Por aquel tiempo se estaban haciendo grandes progresos en cirugía. En el continente varios cirujanos extranjeros habían realizado cosas extraordinarias en casos como el mío. Una de las pocas cosas buenas que traen las guerras es el adelanto en la disminución del sufrimiento humano. Mi propio cirujano de Londres estaba entusiasmado con el trabajo efectuado por un doctor judío, en Eslovaquia. Trabajando en los movimientos de resistencia durante la guerra, había realizado sorprendentes experimentos con resultados espectaculares. En un caso como el mío, así lo pensaba mi médico, era posible que pudiera hacer algo que no estaba al alcance de ningún cirujano inglés. Por esa razón, en el otoño de 1947 me fui a Zagrade a consultar al doctor Crassvitch.
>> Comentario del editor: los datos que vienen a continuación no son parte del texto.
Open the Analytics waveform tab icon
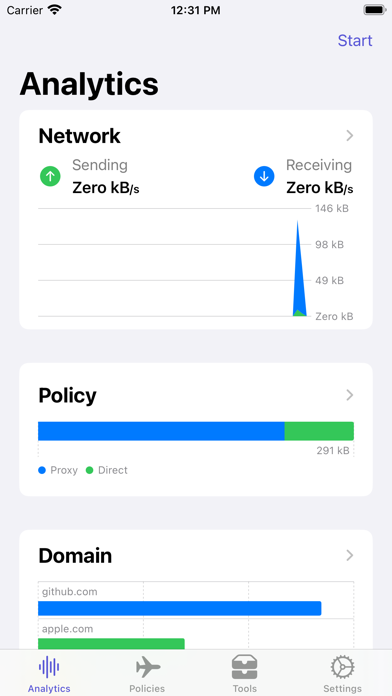392x696 pixels. coord(49,667)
No hay necesidad de entrar en detalles sobre mi propia historia. Basta decir que el doctor Crassvitch, que era un cirujano sensible e inteligente, pronunció el dictamen de que mediante una operación mi estado mejoraría inmensamente. Esperaba que pudiera llegar a andar libremente con la ayuda de unas muletas, en vez de estar todo el día tendido, como un inválido maltrecho e inútil. Acordamos al unísono que ingresaría en su clínica inmediatamente.
Mis esperanzas y las suyas se hicieron realidad. Al cabo de seis meses pude, como me había prometido, andar con ayuda de muletas. No puedo describir lo excitante que se volvió la vida para mí. Me quedé algún tiempo en Zagrade, porque tenía que recibir un tratamiento de recuperación varios días a la semana. Una tarde de verano, iba yo despacio y caminando dolorosamente por la calle principal de Zagrade cuando decidí sentarme en la terraza de un café para tomar una cerveza.
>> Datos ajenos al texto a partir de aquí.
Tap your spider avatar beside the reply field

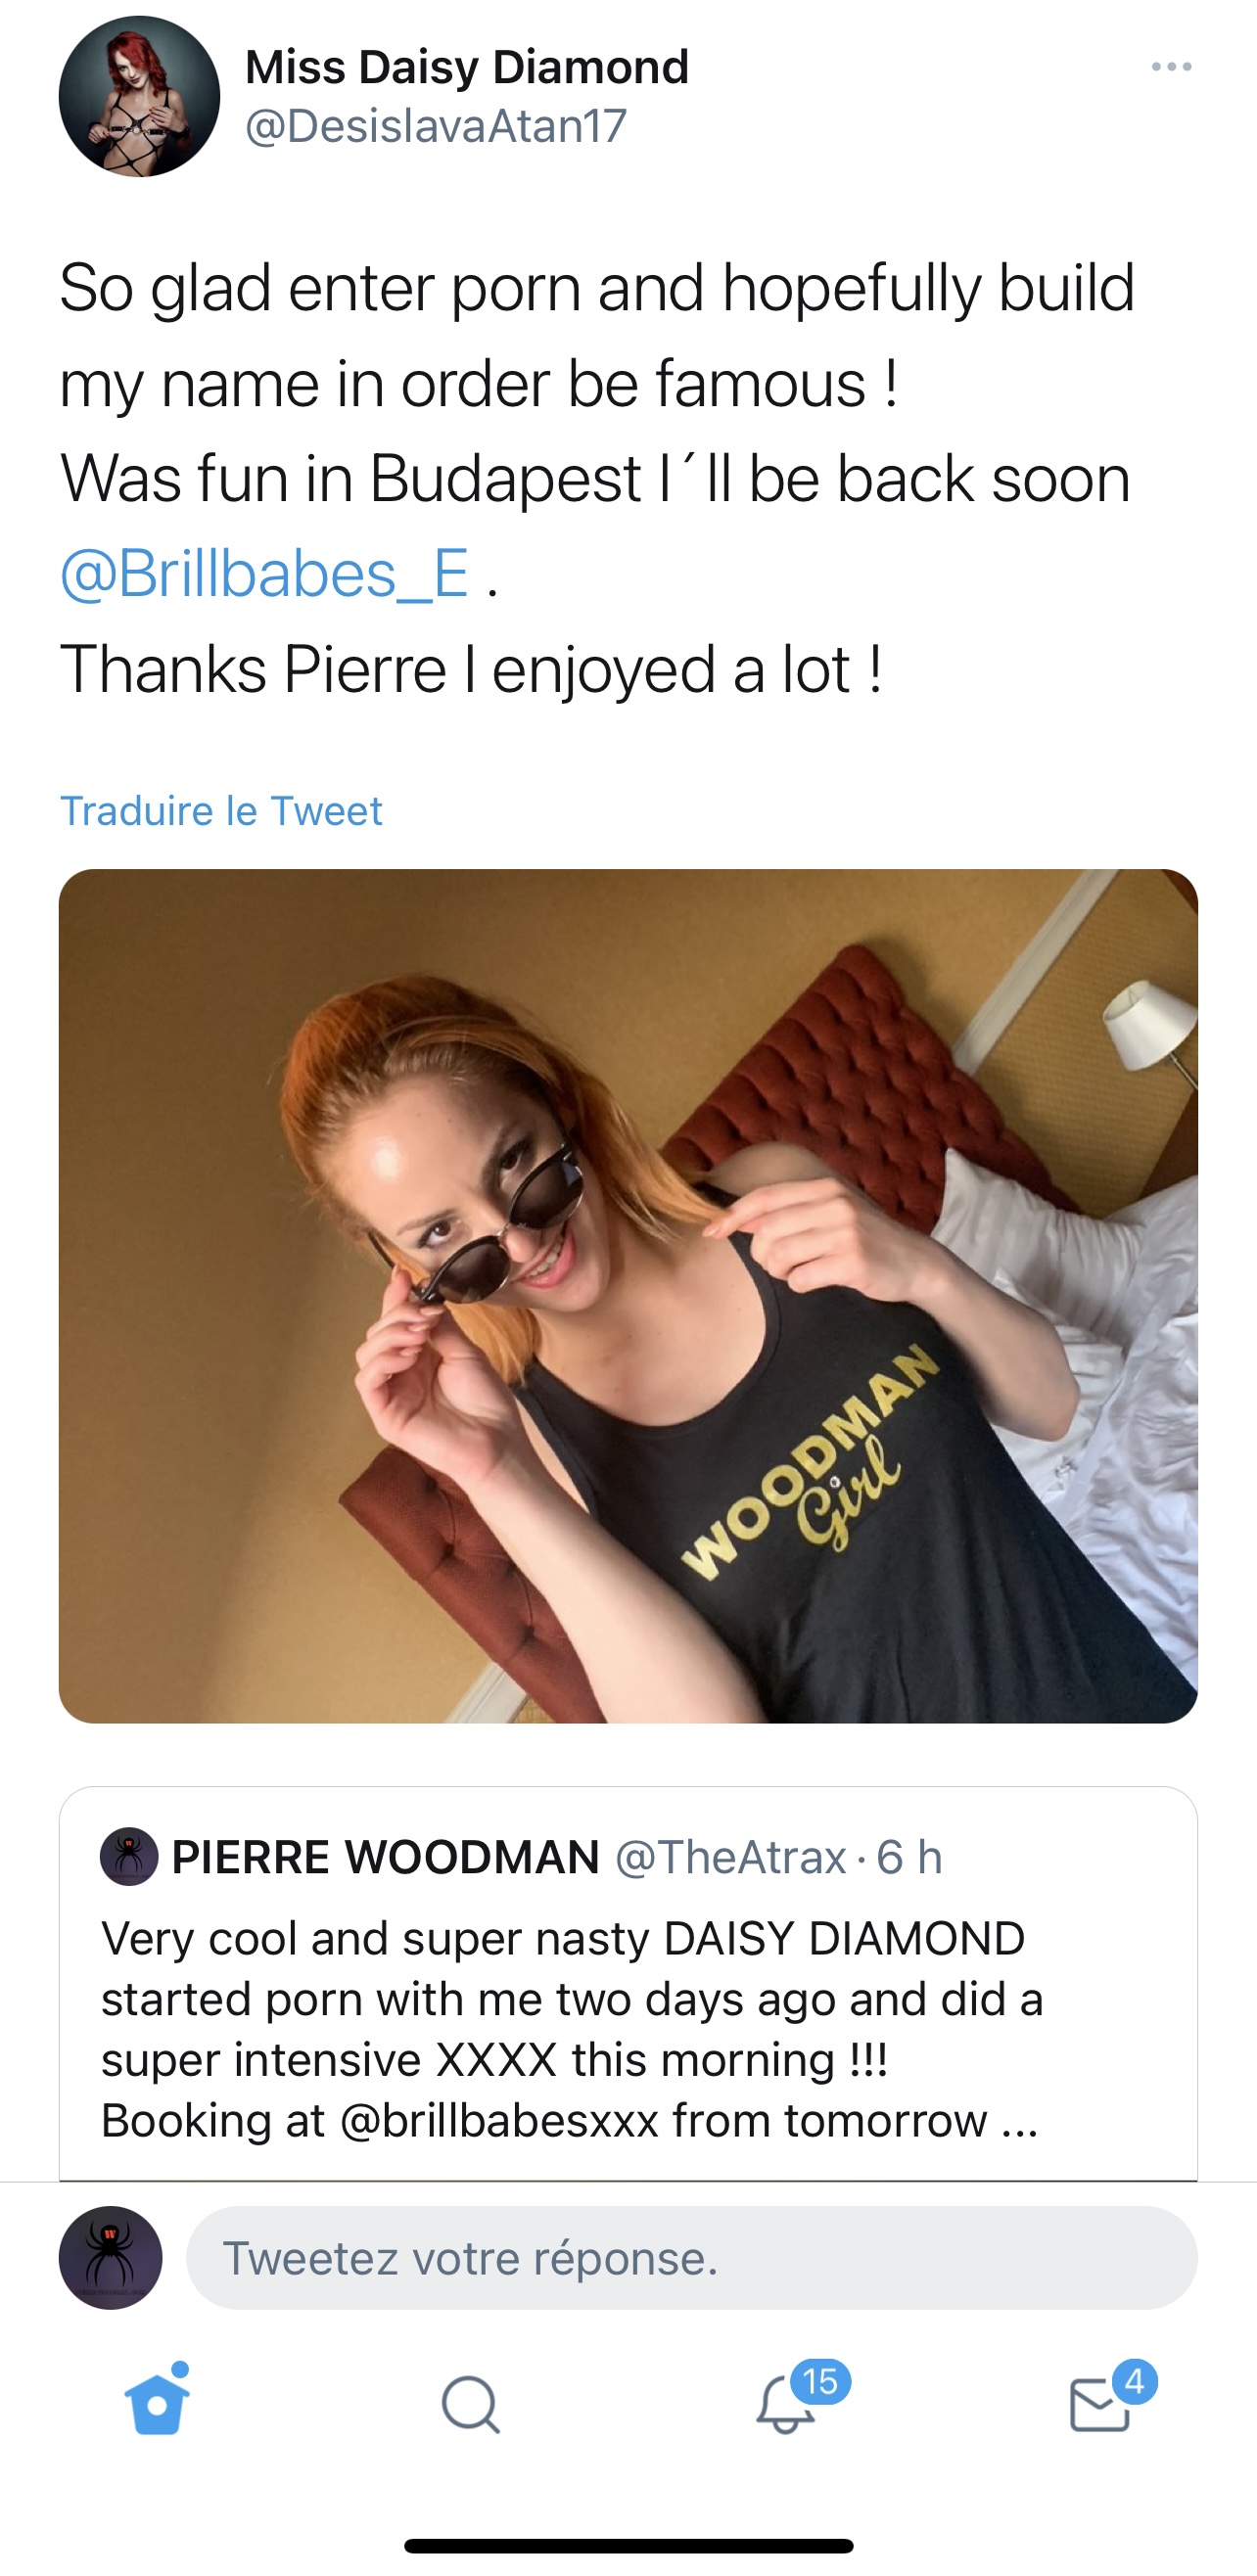(111, 2258)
Entonces, al echar un vistazo a las mesas ocupadas, vi a John Gabriel.
Fue una conmoción. No había pensado en él durante algún tiempo. No tenía ni idea de que estuviera en aquella parte del mundo. Pero lo que me causó una conmoción mayor fue la apariencia del hombre.
Sin duda le había ido mal. Su rostro siempre había sido ligeramente ordinario, pero ahora resultaba tan tosco que casi no se le reconocía. Estaba hinchado y no parecía gozar de muy buena salud. Tenía los ojos inyectados en sangre. Al cabo de un momento me di cuenta de que estaba algo bebido.
De pronto, al mirar a su alrededor, me vio. Se levantó y vino tambaleándose hasta mi mesa.
—¡Vaya! —dijo—. ¡Miren quién está aquí! ¡El último hombre en el mundo a quien esperaba ver!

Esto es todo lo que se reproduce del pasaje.